February 03, 2017

Data flow analysis: DepGraph

Overview:

Problem
Use-Def
Path-sensitive
Other
DepGraph
Showcase 1: tracking x86_64 register arguments
Showcase 2: tracking arguments on the stack
Conclusion

This article deals with the dataflow analysis in binary programs. There are many algorithms and articles about this vast subject, so we will only cover a sample of them, highlight their advantages and drawbacks, then we will introduce the DepGraph (for dependency graph) algorithm implemented in Miasm.

This analysis is based on Miasm revision 6fef06f. The corresponding Elfesteem revision is 1ee9171.

Some details on the implementation/examples can be found in the article/slides/video published in the SSTIC conference: Graphes de dépendances : Petit Poucet style (WARNING: French material!).

Problem

In binary analysis, a recurrent problem is to track back a register or memory value (we will call them variables in the rest of the blog entry).
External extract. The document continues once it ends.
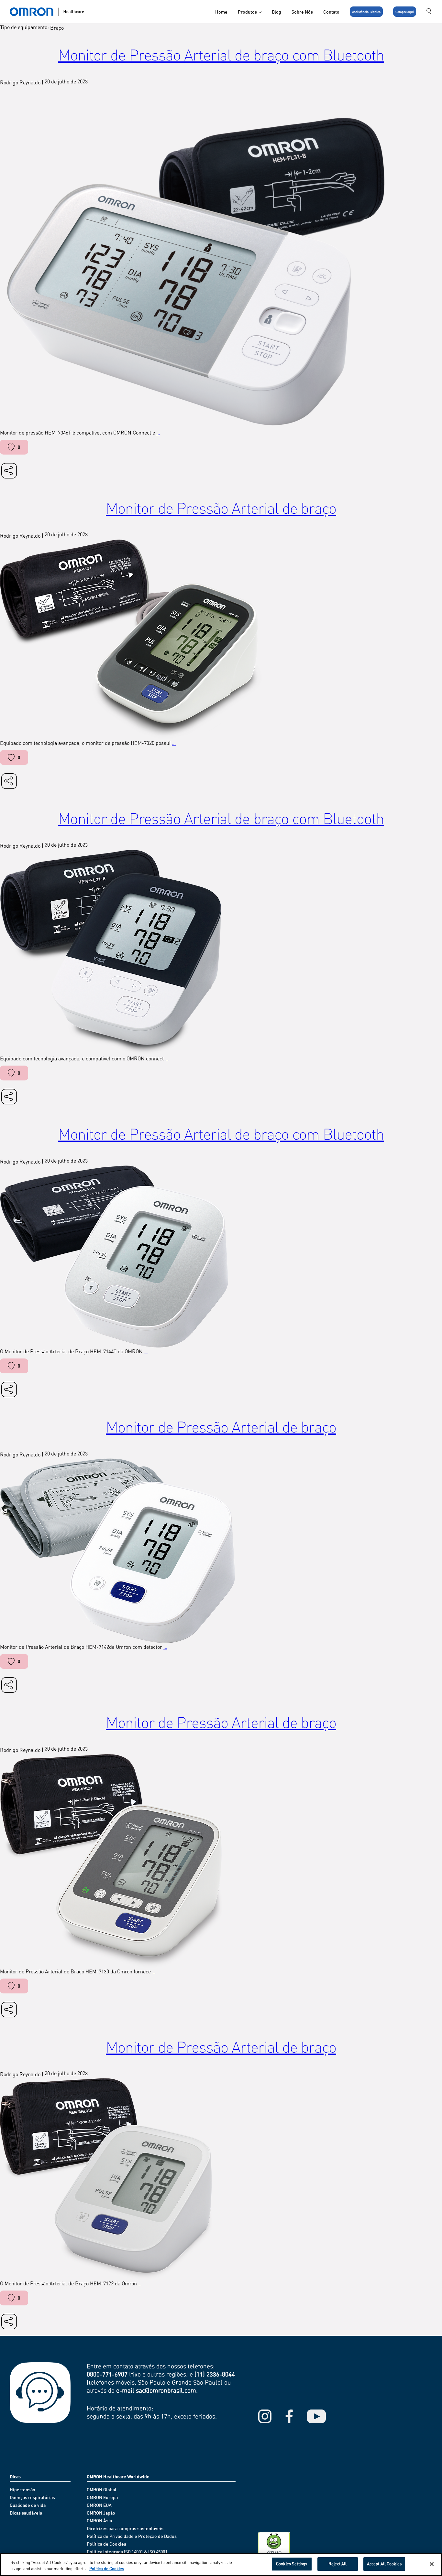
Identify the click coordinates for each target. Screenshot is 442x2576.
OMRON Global (101, 2489)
To present the problem, we will use a simplified representation instead of barbarous assembly. Here is a first example:

Basic flow graph example

Here are some questions which can be asked when reversing such a program:

Which lines are involved in the computation of the final value of a?
What are the possible values of a?

Use-Def

The Use-Def algorithm returns, for a given use of a variable X, all the definitions of this variable X that can reach that use without any other intervening definitions. This is very useful to extract only the lines which have an impact on a desired variable. But those properties are computed independently of the path taken during the execution, which means that the resulting analysis is the union of all potential paths. Here is an example:

Basic if/then/else example

The result of the use-def algorithm for this example is the following:

Use-def result

The solution shows that both branches are important, but you cannot retrieve the different values of a and b directly from this result ((2, 2) and (3, 1)).

Path-sensitive

To get those values, you can use a path-sensitive algorithm. Such an algorithm will generate all possible paths which reach the desired definition of a. The advantage is that you will effectively get the right values. But this analysis is known to explode combinatorially in presence of multiple branch and loops.

Example with a loop

In this example, the path sensitive algorithm will return 3, 5, 7, 9, … Dealing with this problem is an active research area, and is outside the scope of this post.

Other

Many other algorithms exist (Tainting, Slicing, …) but they are either too restrictive (cannot have different solutions in simple if/then/else cases) or too exhaustive (explosion in nested loops).

DepGraph

The Dependency Graph is an algorithm somewhere between path-sensitive and path-insensitive. The goal is to have the distinguishable values whenever it’s possible, and to return the different paths containing loops in relevant cases.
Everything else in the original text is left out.